Dealing directly with how the user interfaces is an important
question, but I believe we must enable as many routes to use our data
effectively with the way we structure our output. For instance I don't
believe someone will check their emails in nautilus. But could they do
a search or open those self same emails in kmail without syncing and
api bridging crutches? Could they access their email in a command line
tool? is there a way to send a message in a business account on
evolution as an attachment in your gmail account?
> This is really important wrt to what you said about mails. Somebody replied to
> this thread qualifying what would be the direct (brutal) application of
> your proposal as a tsunami of data and I can only agree with that. This
> would be a poor user experience really :)
Well only if the emails were all pushed into their face, say if we
store them all in ~/, I'm not advocating bad design. Picking out the
ideal structure for where emails go which is out of the way but still
available is important.
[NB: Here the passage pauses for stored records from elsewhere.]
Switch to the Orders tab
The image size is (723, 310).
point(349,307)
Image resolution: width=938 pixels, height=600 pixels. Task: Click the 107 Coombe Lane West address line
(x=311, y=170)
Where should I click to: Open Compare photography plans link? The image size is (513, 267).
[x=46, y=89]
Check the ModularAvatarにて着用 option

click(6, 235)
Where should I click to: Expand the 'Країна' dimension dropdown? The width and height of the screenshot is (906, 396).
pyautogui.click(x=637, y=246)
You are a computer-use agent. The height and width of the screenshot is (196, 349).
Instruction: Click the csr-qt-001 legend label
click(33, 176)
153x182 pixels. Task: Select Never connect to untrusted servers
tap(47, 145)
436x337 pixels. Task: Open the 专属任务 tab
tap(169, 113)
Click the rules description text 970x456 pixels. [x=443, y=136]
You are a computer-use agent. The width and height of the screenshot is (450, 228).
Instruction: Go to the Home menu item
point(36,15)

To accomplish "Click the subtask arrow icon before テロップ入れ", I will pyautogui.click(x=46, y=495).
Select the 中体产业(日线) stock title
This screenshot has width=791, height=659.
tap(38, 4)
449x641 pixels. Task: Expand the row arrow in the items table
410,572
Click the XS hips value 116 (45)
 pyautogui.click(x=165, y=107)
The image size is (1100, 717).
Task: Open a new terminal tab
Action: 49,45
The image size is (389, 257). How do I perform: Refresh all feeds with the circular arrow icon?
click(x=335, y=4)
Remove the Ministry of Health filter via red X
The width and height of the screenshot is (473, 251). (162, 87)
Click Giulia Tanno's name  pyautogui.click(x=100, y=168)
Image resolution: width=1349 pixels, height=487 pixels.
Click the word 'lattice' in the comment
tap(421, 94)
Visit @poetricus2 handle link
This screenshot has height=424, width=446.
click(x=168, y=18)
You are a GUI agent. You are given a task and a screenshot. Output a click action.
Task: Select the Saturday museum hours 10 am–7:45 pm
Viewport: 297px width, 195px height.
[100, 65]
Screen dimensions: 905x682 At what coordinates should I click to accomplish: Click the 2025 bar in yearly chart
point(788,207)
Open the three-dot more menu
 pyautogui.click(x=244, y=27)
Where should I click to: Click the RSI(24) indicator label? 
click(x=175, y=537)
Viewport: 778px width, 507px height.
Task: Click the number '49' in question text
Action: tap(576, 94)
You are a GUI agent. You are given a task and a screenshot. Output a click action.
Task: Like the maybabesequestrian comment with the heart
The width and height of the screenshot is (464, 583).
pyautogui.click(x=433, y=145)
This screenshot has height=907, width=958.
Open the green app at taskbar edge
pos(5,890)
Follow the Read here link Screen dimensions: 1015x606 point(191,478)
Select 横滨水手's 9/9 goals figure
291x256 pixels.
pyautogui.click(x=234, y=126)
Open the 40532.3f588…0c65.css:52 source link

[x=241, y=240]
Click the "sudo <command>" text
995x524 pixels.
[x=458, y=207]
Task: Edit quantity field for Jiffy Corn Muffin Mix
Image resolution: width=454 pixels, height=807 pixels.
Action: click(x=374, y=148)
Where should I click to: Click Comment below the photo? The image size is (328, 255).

The suggestions I've given already make it
clear that the system is just as important as the principle to make
sure we don't introduce new problems.
> About standards, evolution actually uses standards to store data, mbox
> for mails, ics/vcard for addressbook, events & memos.
this is good, if EDS is already using these files then it's not much
of a change to make it configurable and/or based on XDS directories
(which distro's could then configure) giving users, distributors and
other programmers ways to find and control data output in what ever
way they feel their target users would like.
> It can also export
> all of these data from their hidden store to another standard format.
> Even nicer, it has a backup plugin that saves all this and configured
> accounts to a tarball that you can save anywhere you want. Personnaly
> I've had harder times getting my data out of thunderbird last time I
> tried (which was probably ~1.0).
Lots of exports are band-aids, some exports are genuinely useful such
as svg to pdf, going from editable design stage to print ready
production. others are for compatibility or for backing things up.
Exporting an email to a processed thread file would make sense I
think. Exporting it to an email backup file seems like it's trying to
get around the limitations of the user data storage, because if normal
backup solutions can't back your emails up without making special
exceptions to decided what is data and what is configuration for every
app it's not doing something right.
> Now obviously all programs probably won't be able to deal with
> evolution's backup tarball (but most probably can with "individual"
> exports) but that's probably because nobody even thought about getting
> started on standardizing this kind of stuff before.
If you made a backup using a standard file backup utility when using
the proposed ideas; you would be able to recover the emails in the
right directories ready for use, even if during the time you had moved
applications or even platforms. In fact there would be no thought
needed from the user, it would be a simple matter of getting the files
in the right places.
As for opensync, could you imagine if they could eliminate all those
custom end point plugins for each and every application?